As a consequence, the Garante stopped any further processing of employee data collected by localization systems. If in the future, the local labor office will authorize the installation of GPS systems, and the company will have to inform the Garante about the processing of the data and indicate the people charged with these activities authorized to access the information.

 

Main risks and guarantees for consumers

It is allowed to enter a debt position in the Banking Information System (SIC), the databases with all the information about people’s credit rating that once were called private “risk centrals,” only after informing the consumer asking for financing. All the data registered in the SIC must be continually checked and updated.

The Italian DPA (Garante) confirmed it, while asking for the cancellation of some data registered in a SIC about a person asking for financing. This person, asking for a mortgage loan, knew that he was included in this database, without his knowledge and consent, as a “bad-payer” for an old funding he received.

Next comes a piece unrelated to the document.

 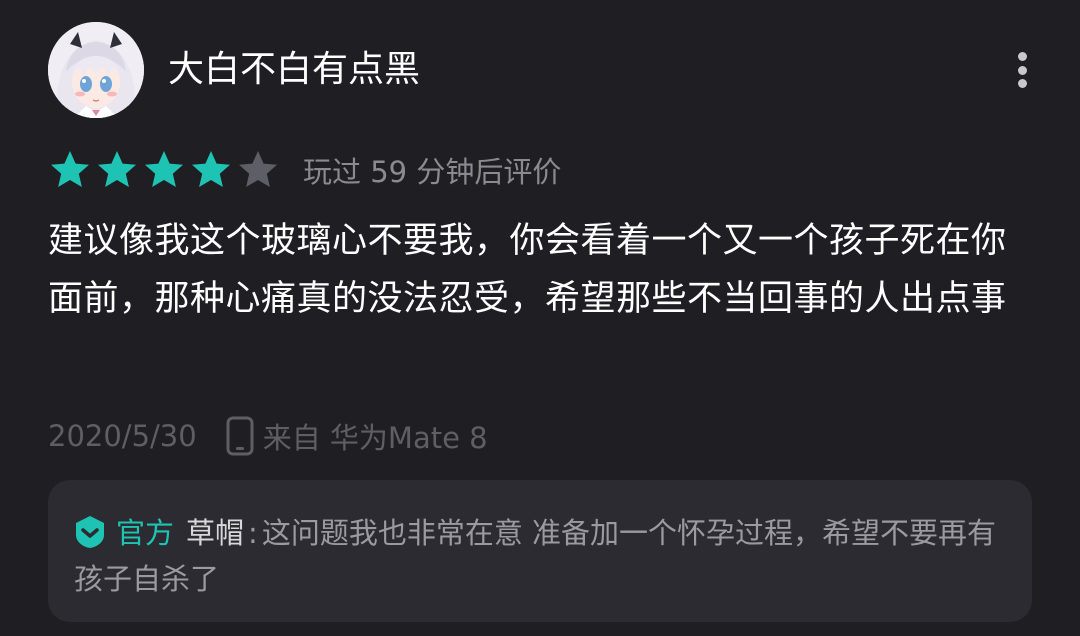 What do you see at coordinates (146, 533) in the screenshot?
I see `official-label: 官方` at bounding box center [146, 533].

During the investigation, the finance company claimed that the registration of this person depends on the fact that he paid 35 of 36 installments specified in the repayment plan. The payee, on the other side, proved that he paid all the installments that were planned, but one was not registered by the financing company.

It was also proved that, even though the loan was paid off in February 2003, the registration of this information was made only in July 2008 and that, in this period, no one thought to inform the customer about the delay of the payments or to forewarn him about the registration of his name in the SIC.

Explaining the decision to order the cancellation of these data from the SIC, the IDPA noted that the code of conduct dealing with information systems establishes that, for delayed payments, the consumer must be always informed before the upcoming registration in the SIC or “risk centrals” and that these databases must contain only exact and updated personal information.